Please reproduce every entry, keeping each one exact.

>>>>>

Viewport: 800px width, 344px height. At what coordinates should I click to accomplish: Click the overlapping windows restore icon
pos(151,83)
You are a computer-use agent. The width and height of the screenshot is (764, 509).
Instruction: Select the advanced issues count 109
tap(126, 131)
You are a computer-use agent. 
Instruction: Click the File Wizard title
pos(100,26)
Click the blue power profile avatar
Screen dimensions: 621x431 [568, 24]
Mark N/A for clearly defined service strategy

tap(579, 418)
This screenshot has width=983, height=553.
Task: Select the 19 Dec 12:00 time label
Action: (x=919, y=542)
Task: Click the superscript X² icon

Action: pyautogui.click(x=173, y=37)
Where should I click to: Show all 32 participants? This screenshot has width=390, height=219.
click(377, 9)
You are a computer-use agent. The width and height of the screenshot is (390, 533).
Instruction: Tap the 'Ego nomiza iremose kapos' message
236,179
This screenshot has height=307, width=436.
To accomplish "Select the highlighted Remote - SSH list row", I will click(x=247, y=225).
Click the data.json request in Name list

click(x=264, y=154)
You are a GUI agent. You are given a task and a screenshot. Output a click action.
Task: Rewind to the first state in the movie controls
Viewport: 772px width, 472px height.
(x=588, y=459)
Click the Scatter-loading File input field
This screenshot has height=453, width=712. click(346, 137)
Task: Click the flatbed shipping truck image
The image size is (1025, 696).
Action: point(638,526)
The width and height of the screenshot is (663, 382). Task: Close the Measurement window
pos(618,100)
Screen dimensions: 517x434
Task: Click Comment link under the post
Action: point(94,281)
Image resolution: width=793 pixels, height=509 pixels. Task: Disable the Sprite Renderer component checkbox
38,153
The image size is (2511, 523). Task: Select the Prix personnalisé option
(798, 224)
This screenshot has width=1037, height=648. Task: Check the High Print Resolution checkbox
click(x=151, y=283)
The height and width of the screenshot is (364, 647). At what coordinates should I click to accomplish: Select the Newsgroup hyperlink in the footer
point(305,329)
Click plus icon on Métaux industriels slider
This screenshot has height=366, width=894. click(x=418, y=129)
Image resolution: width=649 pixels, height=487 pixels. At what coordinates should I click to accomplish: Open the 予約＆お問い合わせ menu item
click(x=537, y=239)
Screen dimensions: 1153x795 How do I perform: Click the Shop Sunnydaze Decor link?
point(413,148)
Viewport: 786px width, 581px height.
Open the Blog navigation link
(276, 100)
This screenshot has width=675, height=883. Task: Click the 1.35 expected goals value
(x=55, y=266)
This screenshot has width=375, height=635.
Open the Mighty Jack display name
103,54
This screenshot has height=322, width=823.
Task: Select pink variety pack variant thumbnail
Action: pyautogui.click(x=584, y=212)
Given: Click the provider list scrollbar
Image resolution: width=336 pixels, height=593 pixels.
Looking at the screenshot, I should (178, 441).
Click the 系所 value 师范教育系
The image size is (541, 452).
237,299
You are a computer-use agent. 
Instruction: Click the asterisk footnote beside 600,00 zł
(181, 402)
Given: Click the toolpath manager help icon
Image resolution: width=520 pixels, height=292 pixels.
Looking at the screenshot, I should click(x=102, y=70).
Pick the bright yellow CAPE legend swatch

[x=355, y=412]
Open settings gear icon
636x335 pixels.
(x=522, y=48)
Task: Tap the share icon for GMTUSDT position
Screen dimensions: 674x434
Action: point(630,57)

<<<<<

SOLUTION TO THIS PROBLEM:
Viewport: 800px width, 344px height. At what coordinates should I click to accomplish: Click the overlapping windows restore icon
pos(151,83)
You are a computer-use agent. The width and height of the screenshot is (764, 509).
Instruction: Select the advanced issues count 109
tap(126, 131)
You are a computer-use agent. 
Instruction: Click the File Wizard title
pos(100,26)
Click the blue power profile avatar
Screen dimensions: 621x431 [568, 24]
Mark N/A for clearly defined service strategy

tap(579, 418)
This screenshot has width=983, height=553.
Task: Select the 19 Dec 12:00 time label
Action: (x=919, y=542)
Task: Click the superscript X² icon

Action: pyautogui.click(x=173, y=37)
Where should I click to: Show all 32 participants? This screenshot has width=390, height=219.
click(377, 9)
You are a computer-use agent. The width and height of the screenshot is (390, 533).
Instruction: Tap the 'Ego nomiza iremose kapos' message
236,179
This screenshot has height=307, width=436.
To accomplish "Select the highlighted Remote - SSH list row", I will click(x=247, y=225).
Click the data.json request in Name list

click(x=264, y=154)
You are a GUI agent. You are given a task and a screenshot. Output a click action.
Task: Rewind to the first state in the movie controls
Viewport: 772px width, 472px height.
(x=588, y=459)
Click the Scatter-loading File input field
This screenshot has height=453, width=712. click(346, 137)
Task: Click the flatbed shipping truck image
The image size is (1025, 696).
Action: point(638,526)
The width and height of the screenshot is (663, 382). Task: Close the Measurement window
pos(618,100)
Screen dimensions: 517x434
Task: Click Comment link under the post
Action: point(94,281)
Image resolution: width=793 pixels, height=509 pixels. Task: Disable the Sprite Renderer component checkbox
38,153
The image size is (2511, 523). Task: Select the Prix personnalisé option
(798, 224)
This screenshot has width=1037, height=648. Task: Check the High Print Resolution checkbox
click(x=151, y=283)
The height and width of the screenshot is (364, 647). At what coordinates should I click to accomplish: Select the Newsgroup hyperlink in the footer
point(305,329)
Click plus icon on Métaux industriels slider
This screenshot has height=366, width=894. click(x=418, y=129)
Image resolution: width=649 pixels, height=487 pixels. At what coordinates should I click to accomplish: Open the 予約＆お問い合わせ menu item
click(x=537, y=239)
Screen dimensions: 1153x795 How do I perform: Click the Shop Sunnydaze Decor link?
point(413,148)
Viewport: 786px width, 581px height.
Open the Blog navigation link
(276, 100)
This screenshot has width=675, height=883. Task: Click the 1.35 expected goals value
(x=55, y=266)
This screenshot has width=375, height=635.
Open the Mighty Jack display name
103,54
This screenshot has height=322, width=823.
Task: Select pink variety pack variant thumbnail
Action: pyautogui.click(x=584, y=212)
Given: Click the provider list scrollbar
Image resolution: width=336 pixels, height=593 pixels.
Looking at the screenshot, I should (178, 441).
Click the 系所 value 师范教育系
The image size is (541, 452).
237,299
You are a computer-use agent. 
Instruction: Click the asterisk footnote beside 600,00 zł
(181, 402)
Given: Click the toolpath manager help icon
Image resolution: width=520 pixels, height=292 pixels.
Looking at the screenshot, I should click(x=102, y=70).
Pick the bright yellow CAPE legend swatch

[x=355, y=412]
Open settings gear icon
636x335 pixels.
(x=522, y=48)
Task: Tap the share icon for GMTUSDT position
Screen dimensions: 674x434
Action: point(630,57)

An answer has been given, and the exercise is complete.